Any business whose debt to income ratio is very high has a higher risk to forfeit in payment. This is a red alert to lenders not to lend money to such a business. Therefore, it is very imperative for business owners to pay their debts in order to lower this ratio to a minimum point possible.
3. Credit Repayment History
Have it in mind that this is a very pertinent factor that a lender uses as priority before extending credit to any business. Note that to gauge your creditworthiness, lenders look for a credit report from the credit bureaus. The credit report contains information such as your credit accounts, the credit inquiries that your daycare makes, and lastly your history of repayment.
On the credit report, a good number of the most important indicators that lenders look for are how many times you have defaulted in payments as well as any history of bankruptcy. When you have a very poor record of credit repayment history, no lender will give you any form of credit.
4. Available Collateral
When you are applying for loans from different institutions, note that most of the times you are expected to have collateral pledged as security. This is an asset that lenders may sell to recover their money just in case you default in loan repayment. Most of the assets include real estate, land, and machinery equipment.
It simply means that any business which has valuable assets can have their loans approved within a short period. Nonetheless, remember that at times, a business can go for unsecured loans though this needs a very stable business with a high credit score and good repayment history.
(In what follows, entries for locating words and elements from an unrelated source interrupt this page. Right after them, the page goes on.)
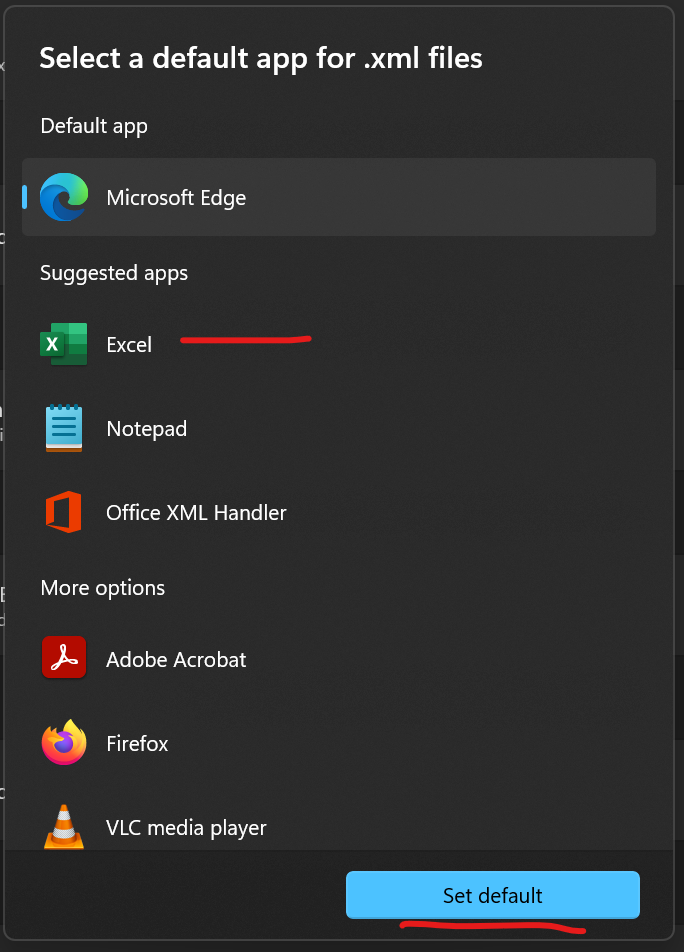Select the Microsoft Edge text label
684x952 pixels.
point(176,198)
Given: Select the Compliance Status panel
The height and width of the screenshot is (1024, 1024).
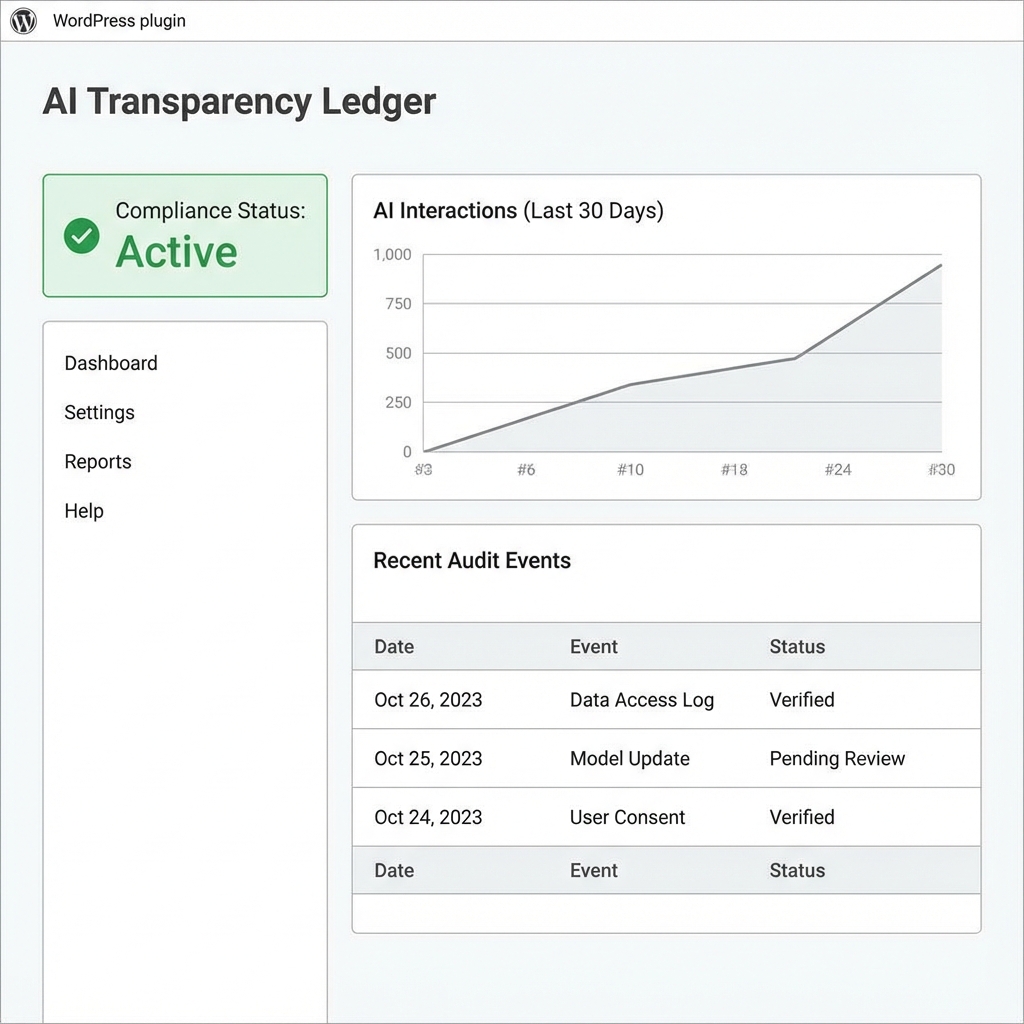Looking at the screenshot, I should [185, 236].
With every other factors constant, any daycare with a valuable piece of collateral will be given a huge sum of money in the form of a loan compared to a daycare whose value of security assets are very low. If you have collateral whose value has depreciated, then it is good to apply for a small loan which matches the value of the collateral.
5. Your Daycare Financial Standing
Note that most financial institutions such as banks and other financial institutions tend to demand for your daycare’s last year’s financial statements, balance sheet and an interim financial statement of the recent months. Other financial statements that you need to have included are the income statement and cash flow statement.
Have it in mind that these statements will offer an insight about the financial position of your company or business. If your daycare is very stable, then many lenders shall be able to grant you credit since they will have the belief that indeed your daycare has the needed ability to repay debts. However, if your daycare has so many debts, no one would want to risk their money on you.
6. Application History
Ideally, shopping around widely for a good loan makes perfect sense. Not so for business loans. Potential borrowers have inundated lenders with competitive offerings. When a lender does a credit check on an application, that lender can see a record of all the other credit checks that other lenders have performed, regardless of whether a loan was approved or denied.
Note that seeing multiple credit checks by their competitors on an applicant is a red flag and is perceived to be an indication that the client may have been turned down by the other lenders.
Conclusion
As you start and build out your daycare business, you will understand a lot—and one of those things is the kind of capital that you need on a daily, monthly, and annual basis. Note that part of being successful is being prepared, so don’t wait until you are in a capital crunch to apply for daycare loans. Remember to work with your accountant to know your numbers inside and out, and pay attention to trends in your financial statements, especially your cash flow statement and profit and loss.